Problems:
- A) In the Spark bug report below, which "add" method of EquivalentExpressions did not get the supportedExpression() guard?
- B) Write what comes next in the Spark bug report about EquivalentExpressions, starting after its last line.

Kris Mok created SPARK-42851:
--------------------------------

             Summary: EquivalentExpressions methods need to be consistently 
guarded by supportedExpression
                 Key: SPARK-42851
                 URL: https://issues.apache.org/jira/browse/SPARK-42851
             Project: Spark
          Issue Type: Bug
          Components: SQL
    Affects Versions: 3.3.2, 3.4.0
            Reporter: Kris Mok


SPARK-41468 tried to fix a bug but introduced a new regression. Its change to 
{{EquivalentExpressions}} added a {{supportedExpression()}} guard to the 
{{addExprTree()}} and {{getExprState()}} methods, but didn't add the same guard 
to the other "add" entry point -- {{addExpr()}}.

As such, uses that add single expressions to CSE via {{addExpr()}} may succeed, 
but upon retrieval via {{getExprState()}} it'd inconsistently get a {{None}} 
due to failing the guard.

We need to make sure the "add" and "get" methods are consistent. It could be 
done by one of:
1. Adding the same {{supportedExpression()}} guard to {{addExpr()}}, or
2. Removing the guard from {{getExprState()}}, relying solely on the guard on 
the "add" path to make sure only intended state is added.
(or other alternative refactorings to fuse the guard into various methods to 
make it more efficient)

Raw data:

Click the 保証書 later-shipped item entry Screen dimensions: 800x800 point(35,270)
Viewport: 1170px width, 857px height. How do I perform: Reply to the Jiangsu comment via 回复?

Answers for this exercise:
- A) addExpr()

- B)
There are pros and cons to the two directions above, because {{addExpr()}} used 
to allow (potentially incorrect) more expressions to get CSE'd, making it more 
restrictive may cause performance regressions (for the cases that happened to 
work).

Example:
{code:sql}
select max(transform(array(id), x -> x)), max(transform(array(id), x -> x)) 
from range(2)
{code}

Running this query on Spark 3.2 branch returns the correct value:
{code}
scala> spark.sql("select max(transform(array(id), x -> x)), 
max(transform(array(id), x -> x)) from range(2)").collect
res0: Array[org.apache.spark.sql.Row] = Array([WrappedArray(1),WrappedArray(1)])
{code}
Here, {{transform(array(id), x -> x)}} is an {{AggregateExpression}} that was 
(potentially unsafely) recognized by {{addExpr()}} as a common subexpression, 
and {{getExprState()}} doesn't do extra guarding, so during physical planning, 
in {{PhysicalAggregation}} this expression gets CSE'd in both the aggregation 
expression list and the result expressions list.
{code}
AdaptiveSparkPlan isFinalPlan=false
+- SortAggregate(key=[], functions=[max(transform(array(id#0L), 
lambdafunction(lambda x#1L, lambda x#1L, false)))])
   +- Exchange SinglePartition, ENSURE_REQUIREMENTS, [plan_id=11]
      +- SortAggregate(key=[], functions=[partial_max(transform(array(id#0L), 
lambdafunction(lambda x#1L, lambda x#1L, false)))])
         +- Range (0, 2, step=1, splits=16)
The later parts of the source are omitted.